--- Excerpted data ---

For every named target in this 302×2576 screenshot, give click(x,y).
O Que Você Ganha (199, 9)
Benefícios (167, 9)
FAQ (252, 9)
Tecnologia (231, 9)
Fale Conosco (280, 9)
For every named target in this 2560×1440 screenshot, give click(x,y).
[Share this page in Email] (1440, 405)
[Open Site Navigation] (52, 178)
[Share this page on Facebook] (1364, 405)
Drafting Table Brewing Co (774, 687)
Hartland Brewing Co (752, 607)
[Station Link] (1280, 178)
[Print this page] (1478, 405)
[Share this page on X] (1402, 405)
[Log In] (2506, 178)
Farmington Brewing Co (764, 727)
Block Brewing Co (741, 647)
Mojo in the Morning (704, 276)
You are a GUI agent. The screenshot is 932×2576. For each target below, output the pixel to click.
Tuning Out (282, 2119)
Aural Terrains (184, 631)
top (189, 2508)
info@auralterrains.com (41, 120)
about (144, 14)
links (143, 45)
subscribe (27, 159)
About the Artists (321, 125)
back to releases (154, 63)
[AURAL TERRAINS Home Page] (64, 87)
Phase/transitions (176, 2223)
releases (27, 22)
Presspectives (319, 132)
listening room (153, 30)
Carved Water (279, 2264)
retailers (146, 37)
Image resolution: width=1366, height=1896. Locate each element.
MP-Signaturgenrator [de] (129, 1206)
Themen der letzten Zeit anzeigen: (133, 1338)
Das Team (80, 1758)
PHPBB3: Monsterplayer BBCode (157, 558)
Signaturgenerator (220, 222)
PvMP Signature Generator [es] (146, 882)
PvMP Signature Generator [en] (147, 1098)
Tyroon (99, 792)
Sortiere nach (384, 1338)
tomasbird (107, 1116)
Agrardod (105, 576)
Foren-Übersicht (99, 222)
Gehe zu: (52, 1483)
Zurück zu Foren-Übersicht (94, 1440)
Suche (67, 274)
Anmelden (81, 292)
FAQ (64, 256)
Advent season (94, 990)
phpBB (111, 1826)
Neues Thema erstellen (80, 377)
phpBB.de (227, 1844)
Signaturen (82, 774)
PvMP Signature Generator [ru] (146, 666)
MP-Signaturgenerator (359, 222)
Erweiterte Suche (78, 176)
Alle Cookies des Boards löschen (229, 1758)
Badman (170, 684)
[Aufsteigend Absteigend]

---

**The task**: Where the string "Übersicht" turns up in a line of the data above, copy that whole line.

**Written solution**:
Foren-Übersicht (99, 222)
Zurück zu Foren-Übersicht (94, 1440)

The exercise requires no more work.